(Beginning of PROVIDED DATA)

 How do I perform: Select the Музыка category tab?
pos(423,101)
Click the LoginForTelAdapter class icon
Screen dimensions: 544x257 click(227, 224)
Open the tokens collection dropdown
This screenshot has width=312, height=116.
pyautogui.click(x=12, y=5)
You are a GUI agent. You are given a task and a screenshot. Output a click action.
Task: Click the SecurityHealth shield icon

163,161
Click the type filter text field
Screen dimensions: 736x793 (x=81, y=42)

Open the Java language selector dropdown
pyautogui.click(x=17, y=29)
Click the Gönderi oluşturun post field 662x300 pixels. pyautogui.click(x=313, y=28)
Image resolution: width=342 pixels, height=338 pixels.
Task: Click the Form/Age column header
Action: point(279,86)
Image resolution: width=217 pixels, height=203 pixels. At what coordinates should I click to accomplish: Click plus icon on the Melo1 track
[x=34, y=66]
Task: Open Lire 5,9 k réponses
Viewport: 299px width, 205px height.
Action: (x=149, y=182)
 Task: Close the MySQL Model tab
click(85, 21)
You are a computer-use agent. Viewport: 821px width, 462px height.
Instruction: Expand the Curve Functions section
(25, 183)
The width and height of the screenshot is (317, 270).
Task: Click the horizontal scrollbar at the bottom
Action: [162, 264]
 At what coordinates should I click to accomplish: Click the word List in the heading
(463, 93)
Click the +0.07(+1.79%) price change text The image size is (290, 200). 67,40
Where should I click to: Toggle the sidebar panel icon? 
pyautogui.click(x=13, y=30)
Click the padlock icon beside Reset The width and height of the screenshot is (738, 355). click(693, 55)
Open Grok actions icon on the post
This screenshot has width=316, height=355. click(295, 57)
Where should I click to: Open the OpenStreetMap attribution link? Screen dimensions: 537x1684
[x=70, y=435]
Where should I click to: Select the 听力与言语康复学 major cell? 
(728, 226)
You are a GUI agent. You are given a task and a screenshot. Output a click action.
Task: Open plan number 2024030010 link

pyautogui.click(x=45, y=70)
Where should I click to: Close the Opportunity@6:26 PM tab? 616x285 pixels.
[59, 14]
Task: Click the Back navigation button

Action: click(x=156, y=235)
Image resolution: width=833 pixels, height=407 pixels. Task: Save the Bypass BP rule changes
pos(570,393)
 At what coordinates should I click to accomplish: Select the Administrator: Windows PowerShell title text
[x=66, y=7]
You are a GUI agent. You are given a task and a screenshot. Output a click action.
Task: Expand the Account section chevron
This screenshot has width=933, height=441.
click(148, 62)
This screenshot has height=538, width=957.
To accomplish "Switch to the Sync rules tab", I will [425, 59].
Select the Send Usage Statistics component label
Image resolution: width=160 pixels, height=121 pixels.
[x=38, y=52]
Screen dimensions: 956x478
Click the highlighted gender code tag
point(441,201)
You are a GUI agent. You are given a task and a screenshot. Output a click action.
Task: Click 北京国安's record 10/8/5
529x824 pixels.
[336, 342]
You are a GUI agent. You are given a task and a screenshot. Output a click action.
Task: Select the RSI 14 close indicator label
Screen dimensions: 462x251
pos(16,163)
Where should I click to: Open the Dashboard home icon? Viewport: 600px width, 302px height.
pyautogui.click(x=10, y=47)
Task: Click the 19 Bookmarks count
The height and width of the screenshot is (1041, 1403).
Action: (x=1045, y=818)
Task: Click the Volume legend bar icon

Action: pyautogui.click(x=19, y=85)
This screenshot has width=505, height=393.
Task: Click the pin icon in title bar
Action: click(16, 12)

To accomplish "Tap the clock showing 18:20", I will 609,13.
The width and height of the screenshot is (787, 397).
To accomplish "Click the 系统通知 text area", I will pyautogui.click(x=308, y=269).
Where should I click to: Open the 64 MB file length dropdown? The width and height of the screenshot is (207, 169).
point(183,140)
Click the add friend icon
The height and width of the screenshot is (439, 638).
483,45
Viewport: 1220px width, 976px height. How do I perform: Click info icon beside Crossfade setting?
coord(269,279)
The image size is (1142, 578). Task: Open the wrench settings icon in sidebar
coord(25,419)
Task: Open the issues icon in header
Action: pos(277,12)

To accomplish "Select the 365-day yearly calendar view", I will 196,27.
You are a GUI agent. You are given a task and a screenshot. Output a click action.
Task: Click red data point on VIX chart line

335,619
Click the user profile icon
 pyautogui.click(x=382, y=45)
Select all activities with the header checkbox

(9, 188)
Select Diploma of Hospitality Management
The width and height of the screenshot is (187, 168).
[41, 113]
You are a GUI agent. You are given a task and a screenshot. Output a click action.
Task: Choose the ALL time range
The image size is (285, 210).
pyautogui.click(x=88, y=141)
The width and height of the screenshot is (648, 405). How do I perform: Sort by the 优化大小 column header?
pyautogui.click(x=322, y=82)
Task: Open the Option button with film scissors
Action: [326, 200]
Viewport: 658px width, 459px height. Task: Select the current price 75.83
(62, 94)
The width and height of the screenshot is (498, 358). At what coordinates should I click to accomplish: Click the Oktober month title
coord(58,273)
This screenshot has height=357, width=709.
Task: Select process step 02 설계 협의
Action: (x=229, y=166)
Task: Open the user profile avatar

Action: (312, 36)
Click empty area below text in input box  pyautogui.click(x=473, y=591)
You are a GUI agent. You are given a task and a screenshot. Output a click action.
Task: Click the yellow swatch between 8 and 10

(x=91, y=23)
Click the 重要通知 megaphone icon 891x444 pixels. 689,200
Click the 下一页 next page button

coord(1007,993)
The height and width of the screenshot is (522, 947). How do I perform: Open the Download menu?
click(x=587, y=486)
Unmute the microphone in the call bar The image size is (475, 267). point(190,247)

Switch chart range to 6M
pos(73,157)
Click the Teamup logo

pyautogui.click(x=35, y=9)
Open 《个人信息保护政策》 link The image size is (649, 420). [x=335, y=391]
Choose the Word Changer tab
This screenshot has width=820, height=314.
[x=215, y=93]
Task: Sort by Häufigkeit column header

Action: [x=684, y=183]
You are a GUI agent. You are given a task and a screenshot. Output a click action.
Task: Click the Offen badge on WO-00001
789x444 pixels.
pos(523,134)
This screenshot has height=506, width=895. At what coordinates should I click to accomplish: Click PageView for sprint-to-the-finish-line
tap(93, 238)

(End of PROVIDED DATA)

■ **WHAT THE EXERCISE ASKS**:
With nothing added or left out, print the data again.

■ **SOLUTION TO THE EXERCISE**:
 How do I perform: Select the Музыка category tab?
pos(423,101)
Click the LoginForTelAdapter class icon
Screen dimensions: 544x257 click(227, 224)
Open the tokens collection dropdown
This screenshot has width=312, height=116.
pyautogui.click(x=12, y=5)
You are a GUI agent. You are given a task and a screenshot. Output a click action.
Task: Click the SecurityHealth shield icon

163,161
Click the type filter text field
Screen dimensions: 736x793 (x=81, y=42)

Open the Java language selector dropdown
pyautogui.click(x=17, y=29)
Click the Gönderi oluşturun post field 662x300 pixels. pyautogui.click(x=313, y=28)
Image resolution: width=342 pixels, height=338 pixels.
Task: Click the Form/Age column header
Action: point(279,86)
Image resolution: width=217 pixels, height=203 pixels. At what coordinates should I click to accomplish: Click plus icon on the Melo1 track
[x=34, y=66]
Task: Open Lire 5,9 k réponses
Viewport: 299px width, 205px height.
Action: (x=149, y=182)
 Task: Close the MySQL Model tab
click(85, 21)
You are a computer-use agent. Viewport: 821px width, 462px height.
Instruction: Expand the Curve Functions section
(25, 183)
The width and height of the screenshot is (317, 270).
Task: Click the horizontal scrollbar at the bottom
Action: [162, 264]
 At what coordinates should I click to accomplish: Click the word List in the heading
(463, 93)
Click the +0.07(+1.79%) price change text The image size is (290, 200). 67,40
Where should I click to: Toggle the sidebar panel icon? 
pyautogui.click(x=13, y=30)
Click the padlock icon beside Reset The width and height of the screenshot is (738, 355). click(693, 55)
Open Grok actions icon on the post
This screenshot has width=316, height=355. click(295, 57)
Where should I click to: Open the OpenStreetMap attribution link? Screen dimensions: 537x1684
[x=70, y=435]
Where should I click to: Select the 听力与言语康复学 major cell? 
(728, 226)
You are a GUI agent. You are given a task and a screenshot. Output a click action.
Task: Open plan number 2024030010 link

pyautogui.click(x=45, y=70)
Where should I click to: Close the Opportunity@6:26 PM tab? 616x285 pixels.
[59, 14]
Task: Click the Back navigation button

Action: click(x=156, y=235)
Image resolution: width=833 pixels, height=407 pixels. Task: Save the Bypass BP rule changes
pos(570,393)
 At what coordinates should I click to accomplish: Select the Administrator: Windows PowerShell title text
[x=66, y=7]
You are a GUI agent. You are given a task and a screenshot. Output a click action.
Task: Expand the Account section chevron
This screenshot has width=933, height=441.
click(148, 62)
This screenshot has height=538, width=957.
To accomplish "Switch to the Sync rules tab", I will [425, 59].
Select the Send Usage Statistics component label
Image resolution: width=160 pixels, height=121 pixels.
[x=38, y=52]
Screen dimensions: 956x478
Click the highlighted gender code tag
point(441,201)
You are a GUI agent. You are given a task and a screenshot. Output a click action.
Task: Click 北京国安's record 10/8/5
529x824 pixels.
[336, 342]
You are a GUI agent. You are given a task and a screenshot. Output a click action.
Task: Select the RSI 14 close indicator label
Screen dimensions: 462x251
pos(16,163)
Where should I click to: Open the Dashboard home icon? Viewport: 600px width, 302px height.
pyautogui.click(x=10, y=47)
Task: Click the 19 Bookmarks count
The height and width of the screenshot is (1041, 1403).
Action: (x=1045, y=818)
Task: Click the Volume legend bar icon

Action: pyautogui.click(x=19, y=85)
This screenshot has width=505, height=393.
Task: Click the pin icon in title bar
Action: click(16, 12)

To accomplish "Tap the clock showing 18:20", I will 609,13.
The width and height of the screenshot is (787, 397).
To accomplish "Click the 系统通知 text area", I will pyautogui.click(x=308, y=269).
Where should I click to: Open the 64 MB file length dropdown? The width and height of the screenshot is (207, 169).
point(183,140)
Click the add friend icon
The height and width of the screenshot is (439, 638).
483,45
Viewport: 1220px width, 976px height. How do I perform: Click info icon beside Crossfade setting?
coord(269,279)
The image size is (1142, 578). Task: Open the wrench settings icon in sidebar
coord(25,419)
Task: Open the issues icon in header
Action: pos(277,12)

To accomplish "Select the 365-day yearly calendar view", I will 196,27.
You are a GUI agent. You are given a task and a screenshot. Output a click action.
Task: Click red data point on VIX chart line

335,619
Click the user profile icon
 pyautogui.click(x=382, y=45)
Select all activities with the header checkbox

(9, 188)
Select Diploma of Hospitality Management
The width and height of the screenshot is (187, 168).
[41, 113]
You are a GUI agent. You are given a task and a screenshot. Output a click action.
Task: Choose the ALL time range
The image size is (285, 210).
pyautogui.click(x=88, y=141)
The width and height of the screenshot is (648, 405). How do I perform: Sort by the 优化大小 column header?
pyautogui.click(x=322, y=82)
Task: Open the Option button with film scissors
Action: [326, 200]
Viewport: 658px width, 459px height. Task: Select the current price 75.83
(62, 94)
The width and height of the screenshot is (498, 358). At what coordinates should I click to accomplish: Click the Oktober month title
coord(58,273)
This screenshot has height=357, width=709.
Task: Select process step 02 설계 협의
Action: (x=229, y=166)
Task: Open the user profile avatar

Action: (312, 36)
Click empty area below text in input box  pyautogui.click(x=473, y=591)
You are a GUI agent. You are given a task and a screenshot. Output a click action.
Task: Click the yellow swatch between 8 and 10

(x=91, y=23)
Click the 重要通知 megaphone icon 891x444 pixels. 689,200
Click the 下一页 next page button

coord(1007,993)
The height and width of the screenshot is (522, 947). How do I perform: Open the Download menu?
click(x=587, y=486)
Unmute the microphone in the call bar The image size is (475, 267). point(190,247)

Switch chart range to 6M
pos(73,157)
Click the Teamup logo

pyautogui.click(x=35, y=9)
Open 《个人信息保护政策》 link The image size is (649, 420). [x=335, y=391]
Choose the Word Changer tab
This screenshot has width=820, height=314.
[x=215, y=93]
Task: Sort by Häufigkeit column header

Action: [x=684, y=183]
You are a GUI agent. You are given a task and a screenshot. Output a click action.
Task: Click the Offen badge on WO-00001
789x444 pixels.
pos(523,134)
This screenshot has height=506, width=895. At what coordinates should I click to accomplish: Click PageView for sprint-to-the-finish-line
tap(93, 238)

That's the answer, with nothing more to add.